Jimmy inherits the wind (March 5, 1998)






March 5, 1998

 I can't help thinking how odd it is that Jimmy is now director of a library.
 His manipulating himself into the post is less puzzling than the desire for it, though that is looking at it from a much more distant perspective.
 "We grow old, We grow old, we drink our coffee cold," T.S. Eliot wrote in The Love Song of J Alfred Prufock, and in Jimmy's case, it is true.
 Age makes conservatives of us all, even Jimmy.
 When we were young, we believed Jimmy would be a king, someone akin to JFK, with an ability to convert the world to his purposes. In our hometown, adults feared his influence over their children, some even moving out of the state to avoid his stealing their children's souls.
 As a rock and roll star, Jimmy could have become another John Lennon, only he grew too bored too quickly, and preferred quite nights alone at home with the TV and a snack from Quick Chek.
 Like a cat, Jimmy always managed to land on his feet. When he got fired from a job, he found someone to support him. When he got thrown out of an apartment, he managed to find someone to take him in.
 More than once, I saw doom for him, only to watch him twist it into an opportunity. He was never short food or computers. He rarely had to walk to work. And he always managed to find himself in a position of authority, when he had to earn his keep.
 I have seen him working in a variety of jobs, from his days loading trucks in the Little Falls Laundry to those days waiting on customers at the Ledgewood Dunkin Donuts. But when he first got his part time job in the library, I thought: "Now isn't that quaint. He found a niche."
 I didn't know how large a niche at the time, nor did I think it would ever amount to a career. I must admit I admired him when he stretched it out into years, working his 20 hours a week, living off Rick, and when that failed, finding himself a room with a hot plate where he could cook and remain comfortable without having to seek a second job. Year after year, he kept that post, and then, late last year, the director decided to retire.

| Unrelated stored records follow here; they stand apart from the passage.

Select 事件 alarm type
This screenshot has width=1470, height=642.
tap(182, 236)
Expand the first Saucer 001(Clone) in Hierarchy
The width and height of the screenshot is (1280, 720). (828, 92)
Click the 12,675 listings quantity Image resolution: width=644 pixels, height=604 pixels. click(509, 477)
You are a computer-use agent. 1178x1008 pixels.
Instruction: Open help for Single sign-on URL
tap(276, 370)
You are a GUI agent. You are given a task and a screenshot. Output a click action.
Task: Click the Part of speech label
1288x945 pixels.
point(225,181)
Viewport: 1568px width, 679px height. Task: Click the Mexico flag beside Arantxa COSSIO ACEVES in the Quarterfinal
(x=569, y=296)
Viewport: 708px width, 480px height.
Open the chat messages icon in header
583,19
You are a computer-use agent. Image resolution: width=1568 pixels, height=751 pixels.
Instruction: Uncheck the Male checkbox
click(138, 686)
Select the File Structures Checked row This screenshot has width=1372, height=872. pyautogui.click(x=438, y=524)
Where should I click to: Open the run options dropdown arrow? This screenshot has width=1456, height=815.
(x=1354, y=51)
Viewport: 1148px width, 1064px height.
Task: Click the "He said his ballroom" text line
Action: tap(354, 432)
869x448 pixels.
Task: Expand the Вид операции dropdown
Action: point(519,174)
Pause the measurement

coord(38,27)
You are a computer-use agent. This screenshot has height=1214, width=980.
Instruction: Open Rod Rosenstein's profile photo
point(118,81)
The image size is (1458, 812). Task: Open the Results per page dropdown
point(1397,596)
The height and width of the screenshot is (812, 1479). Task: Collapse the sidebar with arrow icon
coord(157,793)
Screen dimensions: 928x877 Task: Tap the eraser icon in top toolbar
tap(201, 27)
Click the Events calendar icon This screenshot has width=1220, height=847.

  And because he was there so long, the trustees gave the job to him, grandfathering him into the position so that he would never have to get a degree.
 How odd!
 One more brilliant manipulation in a life of such manipulations, and yet, sadly, something of a letdown, a settling for less, when my own expectations remained high for him, even when his own had cooled.
 "We grow old! We grow old! We drink our coffee cold."